Tuesday, April 15, 2014

How I Tamed the Voice in My Head, Reduced Stress Without Losing My Edge

Sam Harris interviews Dan Harris, the author of 10% Happier: How I Tamed the Voice in My Head, Reduced Stress Without Losing My Edge, and Found Self-Help That Actually Works--A True Story:

Sam: Can you say something about what it was like to go on retreat for the first time? What sort of resistance did you have? And what was it like to punch through it?
Dan: I blame the entire experience on you. It was largely your idea, and you got me into the retreat—which, to my surprise, was hard to get into. I had no idea that so many people wanted to sign up for ten days of no talking, vegetarian food, and 12 hours a day of meditation, which sounded like a perfect description of one of the inner circles of Dante’s Inferno to me.
As you can gather from the previous sentences, I did not look forward to the experience at all. However, I knew as a budding meditator that this was the next step to take. When we met backstage at the debate you and Michael Shermer did with Deepak Chopra and Jean Houston, which I moderated for Nightline, I realized for the first time that you were a meditator. You recommended that I go on this retreat, and it was almost as if I’d received a dare from a cool kid I admired. I felt like I really needed to do this. It was as horrible as I’d thought it would be for a couple of days. On day four or five I thought I might quit, but then I had a breakthrough.

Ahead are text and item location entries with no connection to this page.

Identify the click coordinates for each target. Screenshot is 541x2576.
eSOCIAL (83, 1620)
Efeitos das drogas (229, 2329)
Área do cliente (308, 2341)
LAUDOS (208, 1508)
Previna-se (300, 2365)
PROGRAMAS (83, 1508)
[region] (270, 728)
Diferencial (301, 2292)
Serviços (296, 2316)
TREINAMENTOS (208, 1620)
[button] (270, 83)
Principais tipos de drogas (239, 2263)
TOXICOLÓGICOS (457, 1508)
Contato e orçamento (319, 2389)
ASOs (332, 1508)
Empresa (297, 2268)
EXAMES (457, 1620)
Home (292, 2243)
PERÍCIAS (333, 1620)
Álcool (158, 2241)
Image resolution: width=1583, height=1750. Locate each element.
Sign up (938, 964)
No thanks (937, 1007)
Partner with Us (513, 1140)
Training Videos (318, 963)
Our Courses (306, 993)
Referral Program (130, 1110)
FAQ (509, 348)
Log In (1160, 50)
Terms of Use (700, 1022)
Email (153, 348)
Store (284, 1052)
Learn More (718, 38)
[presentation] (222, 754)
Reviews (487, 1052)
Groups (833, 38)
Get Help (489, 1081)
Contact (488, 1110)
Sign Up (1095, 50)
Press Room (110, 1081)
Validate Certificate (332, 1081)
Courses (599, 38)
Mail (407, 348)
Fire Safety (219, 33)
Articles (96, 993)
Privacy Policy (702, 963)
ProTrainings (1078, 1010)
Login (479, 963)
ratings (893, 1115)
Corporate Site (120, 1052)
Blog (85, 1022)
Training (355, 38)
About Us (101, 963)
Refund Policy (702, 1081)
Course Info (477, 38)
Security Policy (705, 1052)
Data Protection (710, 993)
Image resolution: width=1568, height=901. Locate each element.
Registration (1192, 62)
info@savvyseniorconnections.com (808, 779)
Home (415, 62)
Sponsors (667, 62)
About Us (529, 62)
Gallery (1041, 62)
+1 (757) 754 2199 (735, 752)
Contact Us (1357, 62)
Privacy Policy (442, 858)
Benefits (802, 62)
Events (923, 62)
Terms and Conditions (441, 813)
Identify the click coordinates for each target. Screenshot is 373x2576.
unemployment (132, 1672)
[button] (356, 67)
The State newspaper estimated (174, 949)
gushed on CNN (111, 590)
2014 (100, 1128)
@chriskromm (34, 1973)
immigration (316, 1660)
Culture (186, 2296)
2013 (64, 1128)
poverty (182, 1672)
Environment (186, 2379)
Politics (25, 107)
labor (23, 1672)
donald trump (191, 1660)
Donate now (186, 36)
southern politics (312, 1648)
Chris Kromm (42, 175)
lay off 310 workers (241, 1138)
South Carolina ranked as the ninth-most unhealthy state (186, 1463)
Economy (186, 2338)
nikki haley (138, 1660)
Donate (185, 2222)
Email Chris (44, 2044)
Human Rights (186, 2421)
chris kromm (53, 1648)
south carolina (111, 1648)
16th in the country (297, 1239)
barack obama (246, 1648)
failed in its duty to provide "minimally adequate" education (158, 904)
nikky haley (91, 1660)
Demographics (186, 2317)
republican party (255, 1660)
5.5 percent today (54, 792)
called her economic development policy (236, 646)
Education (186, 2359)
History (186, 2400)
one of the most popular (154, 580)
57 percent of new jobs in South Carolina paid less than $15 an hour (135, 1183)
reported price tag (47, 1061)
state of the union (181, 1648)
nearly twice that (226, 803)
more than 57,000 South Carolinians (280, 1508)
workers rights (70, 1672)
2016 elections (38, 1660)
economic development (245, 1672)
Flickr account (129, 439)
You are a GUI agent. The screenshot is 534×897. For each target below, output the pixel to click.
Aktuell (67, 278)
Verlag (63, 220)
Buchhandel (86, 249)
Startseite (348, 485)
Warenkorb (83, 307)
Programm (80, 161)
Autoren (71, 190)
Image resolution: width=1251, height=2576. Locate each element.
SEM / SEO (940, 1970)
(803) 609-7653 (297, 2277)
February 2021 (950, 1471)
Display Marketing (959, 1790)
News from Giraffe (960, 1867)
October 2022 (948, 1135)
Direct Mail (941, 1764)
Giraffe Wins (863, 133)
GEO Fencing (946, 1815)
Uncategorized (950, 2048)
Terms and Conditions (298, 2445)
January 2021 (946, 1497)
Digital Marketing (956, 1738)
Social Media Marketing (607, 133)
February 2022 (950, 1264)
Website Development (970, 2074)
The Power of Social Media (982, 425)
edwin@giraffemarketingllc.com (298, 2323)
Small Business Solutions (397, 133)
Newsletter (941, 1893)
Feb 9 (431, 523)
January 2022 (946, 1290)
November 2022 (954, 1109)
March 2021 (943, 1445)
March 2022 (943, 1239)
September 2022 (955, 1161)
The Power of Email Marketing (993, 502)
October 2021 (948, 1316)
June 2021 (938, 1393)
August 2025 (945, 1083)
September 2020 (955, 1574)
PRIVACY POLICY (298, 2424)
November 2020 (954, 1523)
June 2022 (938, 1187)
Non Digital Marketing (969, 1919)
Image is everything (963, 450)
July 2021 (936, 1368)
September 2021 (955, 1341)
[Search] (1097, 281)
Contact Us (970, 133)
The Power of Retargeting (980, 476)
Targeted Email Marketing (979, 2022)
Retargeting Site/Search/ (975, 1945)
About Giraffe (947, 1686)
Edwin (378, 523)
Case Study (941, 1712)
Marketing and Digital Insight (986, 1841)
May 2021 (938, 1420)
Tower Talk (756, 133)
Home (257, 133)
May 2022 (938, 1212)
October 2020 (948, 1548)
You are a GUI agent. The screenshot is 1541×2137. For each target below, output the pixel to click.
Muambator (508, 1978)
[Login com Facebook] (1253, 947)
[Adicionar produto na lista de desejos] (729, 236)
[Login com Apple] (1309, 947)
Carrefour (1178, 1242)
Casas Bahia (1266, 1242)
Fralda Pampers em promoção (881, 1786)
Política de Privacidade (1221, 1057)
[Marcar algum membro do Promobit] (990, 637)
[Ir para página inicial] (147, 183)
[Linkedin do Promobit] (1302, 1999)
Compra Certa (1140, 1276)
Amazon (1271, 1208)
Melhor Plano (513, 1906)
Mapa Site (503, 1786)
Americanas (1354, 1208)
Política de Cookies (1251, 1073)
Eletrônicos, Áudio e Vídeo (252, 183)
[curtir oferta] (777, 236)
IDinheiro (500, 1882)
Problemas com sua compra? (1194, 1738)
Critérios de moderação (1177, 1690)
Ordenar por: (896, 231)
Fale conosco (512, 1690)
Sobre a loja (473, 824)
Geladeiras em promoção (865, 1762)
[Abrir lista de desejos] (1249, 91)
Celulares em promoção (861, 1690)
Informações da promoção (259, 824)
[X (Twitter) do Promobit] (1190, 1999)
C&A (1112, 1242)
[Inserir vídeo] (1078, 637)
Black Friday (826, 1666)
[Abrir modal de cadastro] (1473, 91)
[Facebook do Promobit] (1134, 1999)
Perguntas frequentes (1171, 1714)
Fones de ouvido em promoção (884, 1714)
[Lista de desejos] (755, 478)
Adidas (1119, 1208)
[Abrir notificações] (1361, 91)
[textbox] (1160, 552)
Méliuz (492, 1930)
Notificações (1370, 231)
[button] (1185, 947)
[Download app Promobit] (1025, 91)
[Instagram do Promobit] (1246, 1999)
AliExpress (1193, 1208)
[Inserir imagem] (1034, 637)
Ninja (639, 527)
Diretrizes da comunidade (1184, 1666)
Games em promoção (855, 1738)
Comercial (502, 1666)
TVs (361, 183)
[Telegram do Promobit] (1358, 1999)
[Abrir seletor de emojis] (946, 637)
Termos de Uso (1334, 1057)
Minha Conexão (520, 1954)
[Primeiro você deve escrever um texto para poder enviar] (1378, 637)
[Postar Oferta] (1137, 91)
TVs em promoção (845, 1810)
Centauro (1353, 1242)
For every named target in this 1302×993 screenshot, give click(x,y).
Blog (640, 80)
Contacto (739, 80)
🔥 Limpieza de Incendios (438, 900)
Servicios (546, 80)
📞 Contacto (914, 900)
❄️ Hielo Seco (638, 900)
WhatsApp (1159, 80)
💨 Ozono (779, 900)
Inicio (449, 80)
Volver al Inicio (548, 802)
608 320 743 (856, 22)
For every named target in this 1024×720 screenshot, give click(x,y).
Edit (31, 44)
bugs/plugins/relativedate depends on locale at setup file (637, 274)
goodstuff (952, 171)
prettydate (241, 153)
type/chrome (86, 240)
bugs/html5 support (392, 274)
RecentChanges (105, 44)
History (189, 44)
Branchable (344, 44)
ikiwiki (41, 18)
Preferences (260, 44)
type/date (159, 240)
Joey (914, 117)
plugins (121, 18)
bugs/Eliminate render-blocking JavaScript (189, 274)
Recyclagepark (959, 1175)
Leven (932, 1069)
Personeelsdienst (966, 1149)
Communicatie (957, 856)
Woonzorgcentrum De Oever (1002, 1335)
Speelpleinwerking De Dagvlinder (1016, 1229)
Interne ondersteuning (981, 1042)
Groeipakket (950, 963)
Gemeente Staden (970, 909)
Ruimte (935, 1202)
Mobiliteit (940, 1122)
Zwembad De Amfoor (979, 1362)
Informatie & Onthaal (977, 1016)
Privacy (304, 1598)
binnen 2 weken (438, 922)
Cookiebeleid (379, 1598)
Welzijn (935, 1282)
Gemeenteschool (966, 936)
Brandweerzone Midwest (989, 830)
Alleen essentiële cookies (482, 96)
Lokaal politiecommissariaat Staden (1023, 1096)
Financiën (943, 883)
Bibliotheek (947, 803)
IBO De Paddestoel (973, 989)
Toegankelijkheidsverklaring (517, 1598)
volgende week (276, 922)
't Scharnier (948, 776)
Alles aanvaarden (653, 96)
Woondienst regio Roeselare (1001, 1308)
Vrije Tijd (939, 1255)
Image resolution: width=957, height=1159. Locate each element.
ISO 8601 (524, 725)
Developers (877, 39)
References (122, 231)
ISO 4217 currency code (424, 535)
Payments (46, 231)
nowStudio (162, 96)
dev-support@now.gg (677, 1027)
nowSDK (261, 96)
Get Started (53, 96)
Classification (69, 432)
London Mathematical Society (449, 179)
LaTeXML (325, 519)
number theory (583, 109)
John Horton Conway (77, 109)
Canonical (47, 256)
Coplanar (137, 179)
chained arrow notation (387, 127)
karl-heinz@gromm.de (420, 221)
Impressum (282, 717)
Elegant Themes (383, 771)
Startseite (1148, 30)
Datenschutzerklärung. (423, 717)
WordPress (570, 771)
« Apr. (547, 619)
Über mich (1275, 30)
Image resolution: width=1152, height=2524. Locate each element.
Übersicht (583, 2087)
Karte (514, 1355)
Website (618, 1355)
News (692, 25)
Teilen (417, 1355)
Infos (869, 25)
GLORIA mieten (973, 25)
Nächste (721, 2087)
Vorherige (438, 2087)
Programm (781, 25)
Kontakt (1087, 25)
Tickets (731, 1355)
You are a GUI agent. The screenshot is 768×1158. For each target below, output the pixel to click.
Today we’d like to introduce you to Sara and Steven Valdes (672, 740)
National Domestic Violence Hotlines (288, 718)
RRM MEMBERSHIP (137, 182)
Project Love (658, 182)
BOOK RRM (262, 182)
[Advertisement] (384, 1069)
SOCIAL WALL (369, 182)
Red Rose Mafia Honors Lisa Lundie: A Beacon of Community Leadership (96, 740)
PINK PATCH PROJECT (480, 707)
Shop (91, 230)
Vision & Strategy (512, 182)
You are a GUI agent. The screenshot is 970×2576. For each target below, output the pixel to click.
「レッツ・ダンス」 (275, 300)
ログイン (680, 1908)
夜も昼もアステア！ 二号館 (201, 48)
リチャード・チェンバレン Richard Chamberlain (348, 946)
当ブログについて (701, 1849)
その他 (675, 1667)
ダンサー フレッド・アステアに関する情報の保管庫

Sam: Describe that breakthrough. What shifted?
Dan: As I say in the book, it felt as if I had been dragged by my head by a motorboat for a few days, and then, all of the sudden, I got up on water skis. When you’re hauled kicking and screaming into the present moment, you arrive at an experience of the mind that is, at least for me, totally new. I could see very clearly the ferocious rapidity of the mind—how fast we’re hearing, seeing, smelling, feeling, wanting—and that this is our life. We are on the receiving end of this fire hose of mental noise. That glimpse ushered in the happiest 36 hours of my life. But, as the Buddha liked to point out, nothing lasts—and that did not last.